“Kürt ulusuna tam hak eşitliği” şiarıyla direnişi destekleyelim!
Türk devleti T.Kürdistan’ında 6 il 17 ilçede sokağa çıkma yasağı ilan ederek, askeri güçleriyle ablukaya alarak, Kürt ulusunun direnişini kırmak için canice katliamlar yapmaktadır. Savaş makinalarına ve azgınca saldırılara karşı Kürt Halkının kurduğu barikatlar ve kazdığı hendeklerle yaşamını savunması ve direnmesi haklı ve meşrudur.
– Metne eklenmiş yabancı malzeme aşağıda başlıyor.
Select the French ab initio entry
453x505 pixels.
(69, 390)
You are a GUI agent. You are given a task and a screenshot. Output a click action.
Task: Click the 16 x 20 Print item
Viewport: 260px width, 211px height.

Bugün gelinen noktada Türkiye Kürdistanında şehirler ve kasabalar kuşatılmış, kadın-çocuk,yaşlı,sivil ayrımı gözetmeksizin tüm yurtsever Kürt halkı tanklarla,toplarla ağır silahlarla imha edilmeye çalışılmaktadır. Cizre, Sur, Silopi, Nusaybin,Dargeçit başta olmak üzere Kürt şehirleri ağır silahlarla harabeye çevrilmektedir. Faşist diktatörlük her türlü savaş aygıtıyla, yargısıyla, manipülasyon ve yalan haber yayan boyalı medyasıyla topyekûn bir saldırı halindedir.
Türk hakim sınıflarının tüm klikleri, sözkonusu Kürt ulusunun mücadelesi ve hak arayışı olduğunda tam bir uyum içinde hareket etmekte, aralarındaki çelişki ve dalaşmaları, bir kenara bırakıp birleştirmekteler ve saldırılarda ortak davranmaktadırlar.
7 Haziran seçimlerindeki ortaya çıkan tablo sonrası iktidarını kaybetme korkusuyla saldırganlaşan AKP ve Tayyip Erdoğan Kliğinin yönettiği devlet, ve onlara bağlı kolluk güçleri, bugüne kadar yüzlerce insanı katletti.. En son olarak 22 Aralık günü İstanbul`da iki kadın devrimciyi katletti.
Son bir kaç ay içinde katledilen Günay Özarslan, Dilek Doğan ve Dilan Kortak ın kanları kurumamışken bu kez de iki kadın devrimciyi Yeliz Erbay ve Şirin Öter`i infaz etti. AKP iktidarının emrindeki faşist polis ve katiller sürüsü topluma gözdağı vererek, korku, baskı ve katliamlarla halkı teslim almak istiyor.
Devlet destekli IŞiD çetelerinin patlattığı bombalar sonucu, Suruç ve Ankara katliamlarıyla kitlesel sokağa çıkışlara karşı gözdağı vermeyi ve emekçi halkı sindirmeyi amaçlayan faşist diktatörlük kana doymuyor.
Tarihi kanlı devlet, döktüğü kanda boğulacaktır !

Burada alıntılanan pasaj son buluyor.